Nun ist es aber auch so, dass wir Menschen die Fähigkeit haben, etwas zu erkennen. Es ist nicht alles dunkel. Und wir Menschen haben – seit es uns gibt – viel erkannt. Allerdings gleicht unser Erkennen, mit dem wir so erfolgreich geworden sind, dem eines Scheinwerfers, der das Dunkle vertreibt. Etwas ganz Anderes ist der Versuch, Licht in das Dunkle zu bringen. Das kann ich nur, indem ich die Gesetze des Dunklen anerkenne und die Suchscheinwerfer meines Verstandes ausschalte. Das Licht im Dunkeln muss sich der Dunkelheit anpassen, es muss selbst dunkel werden. Es muss zu einem „dunklen Strahl werden“, wie der Heilige Joh. Vom Kreuz so schön sagt. Der Christus des Johannesevangeliums ist dieser dunkle Strahl. Und so lässt er diesen Jesus Christus sagen: das Wort, das ihr hört, ist nicht mein Wort, sondern das Wort von dem, der mich gesandt hat. Das Wort Jesu bildet die Dunkelheit des Vaters ab.

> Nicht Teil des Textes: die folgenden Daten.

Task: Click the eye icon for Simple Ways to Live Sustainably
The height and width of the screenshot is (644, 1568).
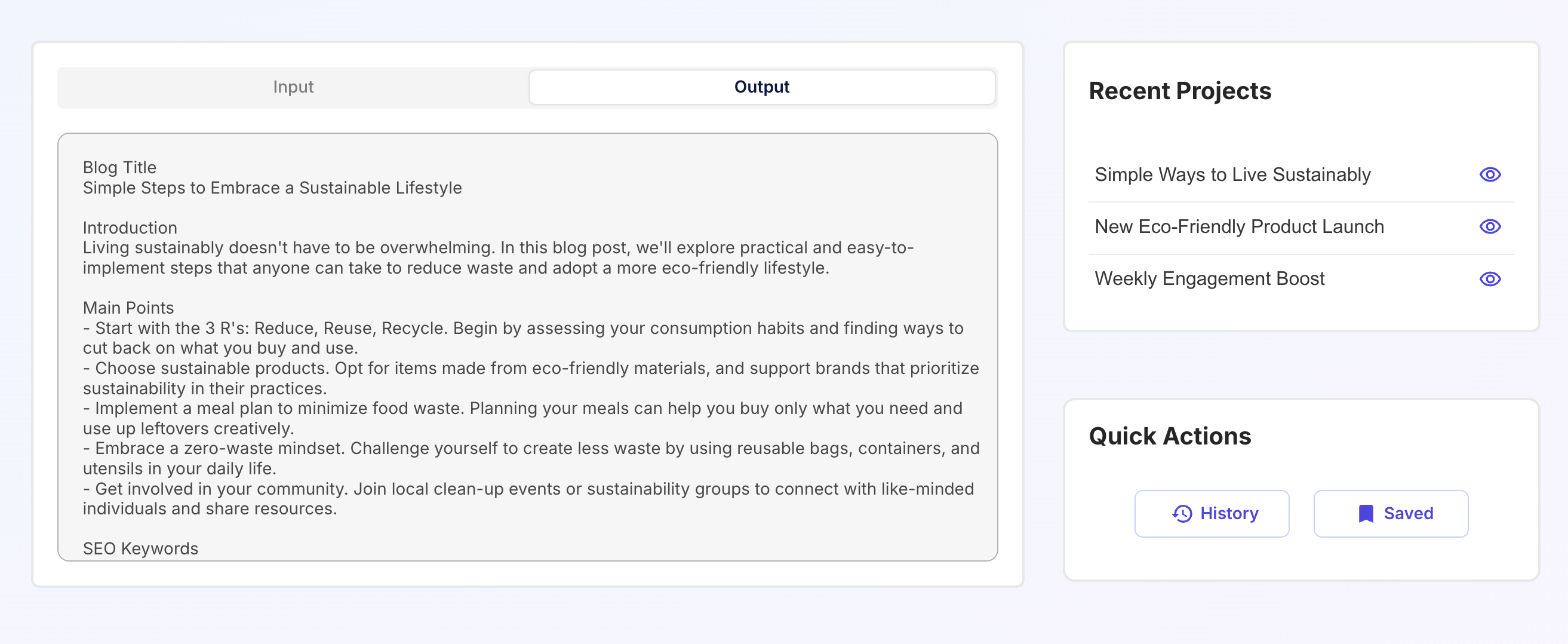Action: (x=1489, y=175)
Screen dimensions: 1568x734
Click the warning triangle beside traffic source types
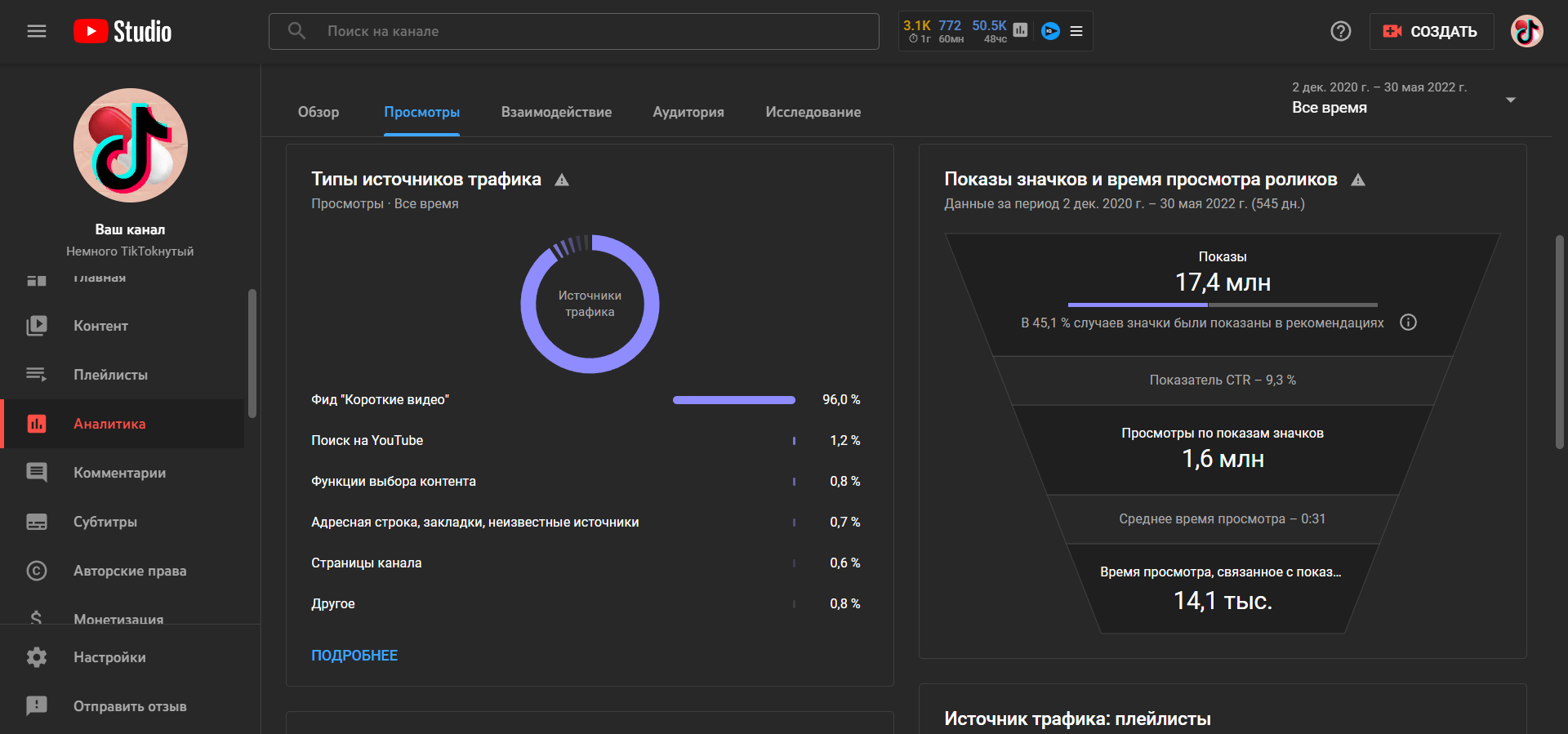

Man könnte sagen: aber es heißt doch: das Licht scheint in die Finsternis und die Finsternis hat’s nicht ergriffen. Die Finsternis, die hier gemeint ist, ist die Finsternis unseres Verstandes. Ihr ist es nicht möglich, dieses Licht des Sohnes, von dem im Johannesevangelium die Rede ist, zu ergreifen. Hierfür ist unser Verstand nicht geschaffen. Alles was unser Verstand kann, – und ich meine das nicht abwertend, sondern nur eingrenzend – ist, mit seinen blendenden Scheinwerfern, die Dunkelheit zu vertreiben. Was er nicht kann, ist, das Leben im Dunkeln zu sehen! Wir haben vorhin gesungen: „Zünd uns ein Licht an im Verstand…“ Dieses Licht ist der dunkle Schein des Vaters, ist die dunkle Ahnung davon, dass es noch eine ganz andere Welt gibt als die, die wir mit unseren Sinnesorganen begreifen können. „Wer Ohren hat zu hören, der höre!“
Wer sich auf dieses Geschehen einlässt, der erleidet elende Gefühle. Johannes vom Kreuz hat sie als das Grauen der drei dunklen Nächte bezeichnet: die dunkle Nacht der Sinne, des Verstandes und der Seele. Die Worte Jesu halten bedeutet also, sich in diese dunklen Nächte zu begeben. Wer das nicht will oder kann, von dem heißt es:
„Wer aber mich nicht liebt, der hält meine Worte auch nicht.“ Auch das ist eine nüchterne Feststellung – ohne drohend-erhobenen Zeigefinger.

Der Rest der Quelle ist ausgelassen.